28 Transport vesicle fusion
Following the docking of a transport vesicle at its target membrane, a complex of membrane-fusion proteins assembles at the docking site and catalyzes the fusion of the vesicle with the target membrane. Fusion of the two membranes delivers the vesicle contents into the interior of the target organelle and adds the vesicle membrane to the target membrane.

29 Protein glycosylation in the ER
Almost as soon as a polypeptide chain enters the ER lumen, it is glycosylated by addition of oligosaccharide side chains to particular asparagines in the polypeptide. Each oligosaccharide chain is transferred as an intact unit to the asparagine from a lipid called dolichol. Asparagines that are glycosylated are always present in the tripeptide sequence asparagine, X, serine or threonine, where X can be any amino acid.

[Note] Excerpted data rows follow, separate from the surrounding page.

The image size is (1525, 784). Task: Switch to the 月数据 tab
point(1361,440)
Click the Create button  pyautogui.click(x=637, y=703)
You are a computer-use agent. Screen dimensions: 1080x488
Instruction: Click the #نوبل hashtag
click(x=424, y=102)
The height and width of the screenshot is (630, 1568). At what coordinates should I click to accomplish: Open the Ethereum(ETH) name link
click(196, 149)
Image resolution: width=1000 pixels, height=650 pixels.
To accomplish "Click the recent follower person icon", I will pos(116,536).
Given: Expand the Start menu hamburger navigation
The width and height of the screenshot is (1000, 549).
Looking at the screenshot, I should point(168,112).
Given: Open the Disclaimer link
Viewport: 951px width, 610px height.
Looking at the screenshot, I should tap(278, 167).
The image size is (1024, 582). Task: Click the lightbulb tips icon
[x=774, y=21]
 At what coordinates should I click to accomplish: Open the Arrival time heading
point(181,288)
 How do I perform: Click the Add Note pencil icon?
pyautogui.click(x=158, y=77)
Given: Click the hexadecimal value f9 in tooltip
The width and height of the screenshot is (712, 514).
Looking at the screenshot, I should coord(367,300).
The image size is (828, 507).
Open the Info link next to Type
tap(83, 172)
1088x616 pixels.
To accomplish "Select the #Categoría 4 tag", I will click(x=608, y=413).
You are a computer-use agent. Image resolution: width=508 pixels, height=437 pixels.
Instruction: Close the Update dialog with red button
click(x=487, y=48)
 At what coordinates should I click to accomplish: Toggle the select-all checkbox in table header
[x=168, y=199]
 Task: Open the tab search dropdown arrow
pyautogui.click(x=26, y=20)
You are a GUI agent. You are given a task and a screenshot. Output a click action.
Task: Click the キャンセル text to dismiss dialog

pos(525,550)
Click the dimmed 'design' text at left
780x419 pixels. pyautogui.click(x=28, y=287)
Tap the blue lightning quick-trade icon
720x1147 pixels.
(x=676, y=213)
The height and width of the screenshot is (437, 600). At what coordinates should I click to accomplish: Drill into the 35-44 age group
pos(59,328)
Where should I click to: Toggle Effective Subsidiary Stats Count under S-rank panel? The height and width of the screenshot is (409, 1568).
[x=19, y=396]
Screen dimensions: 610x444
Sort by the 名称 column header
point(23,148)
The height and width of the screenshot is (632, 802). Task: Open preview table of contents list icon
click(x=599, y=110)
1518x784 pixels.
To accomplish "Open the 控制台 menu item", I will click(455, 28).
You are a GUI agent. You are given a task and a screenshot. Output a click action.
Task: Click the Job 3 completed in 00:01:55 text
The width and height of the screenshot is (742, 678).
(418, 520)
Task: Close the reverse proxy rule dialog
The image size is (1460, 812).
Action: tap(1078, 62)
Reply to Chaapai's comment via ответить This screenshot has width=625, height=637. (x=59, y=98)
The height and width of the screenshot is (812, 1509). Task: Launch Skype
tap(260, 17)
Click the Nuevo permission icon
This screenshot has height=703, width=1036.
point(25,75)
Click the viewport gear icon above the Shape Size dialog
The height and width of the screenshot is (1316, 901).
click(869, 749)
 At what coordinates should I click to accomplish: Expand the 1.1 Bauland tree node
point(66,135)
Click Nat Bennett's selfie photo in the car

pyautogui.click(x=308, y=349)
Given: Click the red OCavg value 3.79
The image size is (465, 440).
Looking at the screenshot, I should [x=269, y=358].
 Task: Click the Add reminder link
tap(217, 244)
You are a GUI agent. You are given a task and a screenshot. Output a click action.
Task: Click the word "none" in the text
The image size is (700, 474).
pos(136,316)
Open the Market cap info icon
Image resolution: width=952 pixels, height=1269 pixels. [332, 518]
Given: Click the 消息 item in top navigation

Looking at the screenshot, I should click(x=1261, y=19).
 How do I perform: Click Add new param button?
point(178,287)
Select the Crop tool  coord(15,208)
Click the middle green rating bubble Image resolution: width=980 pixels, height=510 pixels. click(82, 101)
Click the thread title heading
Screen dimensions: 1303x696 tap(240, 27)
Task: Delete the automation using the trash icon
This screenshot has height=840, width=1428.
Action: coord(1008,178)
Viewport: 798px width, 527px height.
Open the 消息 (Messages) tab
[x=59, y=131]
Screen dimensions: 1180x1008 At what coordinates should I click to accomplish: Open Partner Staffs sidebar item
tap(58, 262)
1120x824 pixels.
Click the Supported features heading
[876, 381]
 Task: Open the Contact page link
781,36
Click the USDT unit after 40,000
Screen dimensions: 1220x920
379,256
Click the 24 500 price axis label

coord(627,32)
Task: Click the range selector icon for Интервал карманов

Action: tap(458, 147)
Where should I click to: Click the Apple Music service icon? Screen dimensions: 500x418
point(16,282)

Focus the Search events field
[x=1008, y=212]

30 The Golgi apparatus (A) Three-dimensional reconstruction of a Golgi stack. It was reconstructed from electron micrographs of the Golgi apparatus in a secretory animal cell. (B) Electron micrograph of a Golgi stack from a plant cell, where the Golgi apparatus is especially distinct. The Golgi apparatus is oriented as in (A). (C) The Golgi apparatus in a cultured fibroblast stained with a fluorescent antibody that labels the Golgi apparatus specifically. The red arrow indicates the direction of the cell's movement. Note that the Golgi apparatus is close to the nucleus and oriented toward the direction of movement. (A, redrawn from A. Rambourg and Y. Clermont, Eur. J. Cell Biol. 51: , 1990; B, courtesy of George Palade; C, courtesy of John Henley and Mark McNiven.)

31 the regulated and constitutive pathways
Exocytosis: the regulated and constitutive pathways The two pathways diverge in the trans Golgi network. Many soluble proteins are continually secreted from the cell by the constitutive secretory pathway, which operates in all cells. This pathway also supplies the plasma membrane with newly synthesized lipids and proteins. Specialized secretory cells also have a regulated exocytosis pathway, by which selected proteins in the trans Golgi network are diverted into secretory vesicles, where the proteins are concentrated and stored until an extracellular signal stimulates their secretion.

32 Exocytosis of secretory vesicles
The electron micrograph shows the release of insulin into the extracellular space from a secretory vesicle of a pancreatic beta cell. The insulin is stored in a highly concentrated form in each secretory vesicle and is released only when the cell is signaled to secrete by an increase in glucose levels in the blood. (Courtesy of Lelio Orci, from L. Orci, J.-D. Vassali, and A. Perrelet, Sci. Am. 256:85-94, 1988.)